Since the 2010 midterm elections, the conventional wisdom about Barack Obama’s reelection strategy is that he will follow the lead of other Democratic presidents who, beleaguered by governing with Republican congressional majorities, ran against Republicans in Congress as much as against the Republican nominee for president, and won a second term. The cases in point: an embattled Harry Truman ran against a “Do Nothing” Congress in 1948 and pulled off what is arguably the greatest election upset in American history. Bill Clinton, who had to assert that he was still relevant after the 1994 Republican takeover of Congress, waged a reelection campaign in 1996 that was directed as much at Newt Gingrich and his Contract with America Republicans as at Bob Dole. Truman and Clinton succeed in convincing voters (or at least they avoided getting in the way of voters figuring out for themselves) that they wanted to return the president to the White House and send along fewer Republicans and more Democrats to the House and Senate while they were at it.
Now, with the drama of the debt ceiling battle to weave into the narrative, making this the core of the Obama campaign has even greater lure.
It might work for Obama to follow the lead of Truman and Clinton and run against the Republicans in Congress. But the same campaign messaging that worked for Truman and Clinton can’t work for Obama unless the economy improves substantially.
When Truman and Clinton executed this campaign strategy, their reelection prospects were buoyed by strong economic performance in the year leading up to the election. While 1946 and 1947 saw a relatively severe recession, during the first three quarters of 1948, real GDP grew by 6.5%, 7.5%, and 2.2% (seasonally adjusted at annual rates; see the National Income and Product Accounts Table 1.1.1 from the Bureau of Economic Analysis). Although the U.S. economy was sliding into a short recession at the end of 1948, with 4th Quarter GDP growth of 0.6% and negative growth in the first two quarters of 1949, during the campaign, Truman could point to recent robust economic growth. Clinton, too, could shake hands on the receiving lines knowing that most Americans were better off than they were four years ago. Throughout 1996 the economy grew by 2.8% (Q1), 7.1% (Q2), 3.5% (Q3), and 4.4% (Q4).
Truman and Clinton could look at the nation and say, “The economy is okay (even good). I have a plan and it’s working. And, hey, have I mentioned that it would be working even better if you’d help me get rid of these clowns over in Congress who are dragging me down?”

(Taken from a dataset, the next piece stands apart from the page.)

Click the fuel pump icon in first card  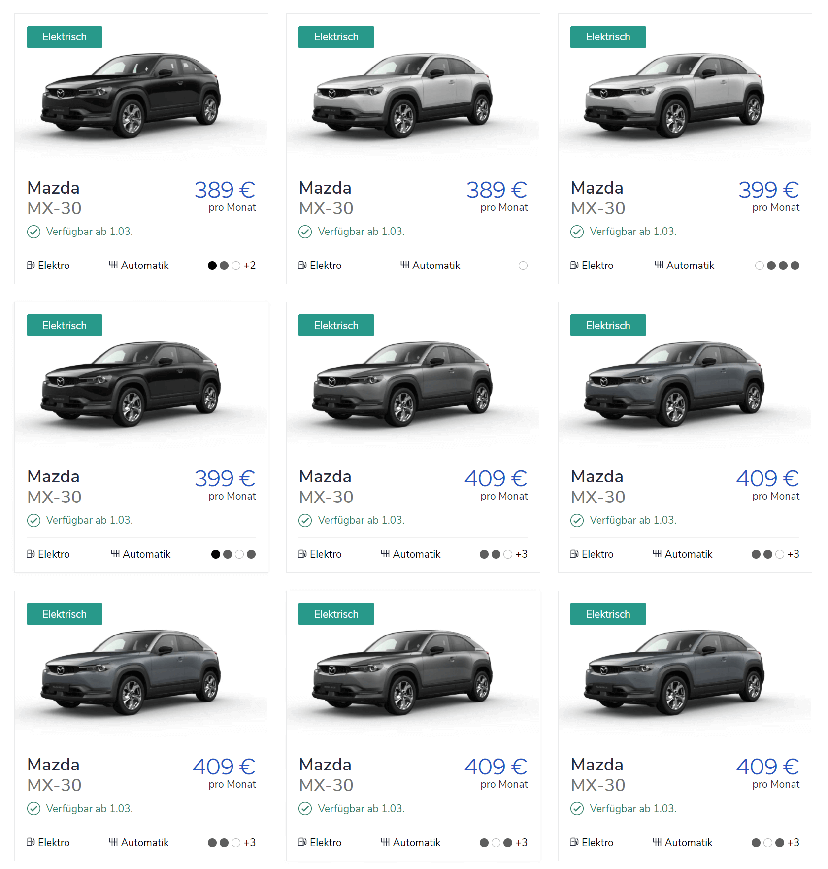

Unless the economy experiences a dramatic turnaround over the next fifteen months, Obama can’t make the same argument to the country. The U.S. economy grew by only 0.4% and 1.3% in the first two quarters of 2011, respectively.
And then there’s the president’s jobs problem.
The graph below shows the U.S. monthly unemployment rate preceding the elections of 1948 (Truman’s reelection), 1996 (Clinton’s reelection), and 2012. The November of the General election appears at the far right hand side of the graph. The trend lines present the unemployment rate in the months leading up to the election. The trend line associated with Truman’s first term begins in 1948 instead of earlier because government unemployment data prior to 1948 cannot be reliably compared to the reported unemployment rate from 1948 onward. I show unemployment data associated with Clinton’s first term back to January 1995 so we can make a comparison with unemployment during the Obama administration.
Click on the graph to enlarge.
If there is talk about “bending the curve” going on around the West Wing these days, the president and his advisors should be talking about reducing the unemployment rate. Unemployment during the last year of Truman’s first term was relatively steady and below 4%. Unemployment hugged 5% during the second half of Clinton’s first term. Not only is unemployment much higher as Obama begins his reelection campaign in earnest, but it is ticking upward.
Unlike Truman and Clinton, Obama must convince the American people, or at least independents and other swing voters, that he does have a bankable plan for economic growth and job creation. Entrust him with another term in the White House, accompanied with more Democrats in Congress, and he’ll make it happen. That will be the message.
That he wasn’t able to prove that he could deliver on the economy when he had a huge Democratic majority in the House and a filibuster-proof Democratic majority in the Senate will not help him make his case. Whether he inherited the faltering economy of 2009 and 2010 will be beside the point to most voters in 2012.
Today, minutes after the debt limit deal passed in the Senate, Sen. Charles Schumer (D-NY) told reporters, “It is now time for Congress to get back to our regularly scheduled program, and that means jobs,” and, moreover, he said, for Democrats, job creation is their “strong suit.”
The president should hope Sen. Schumer is right.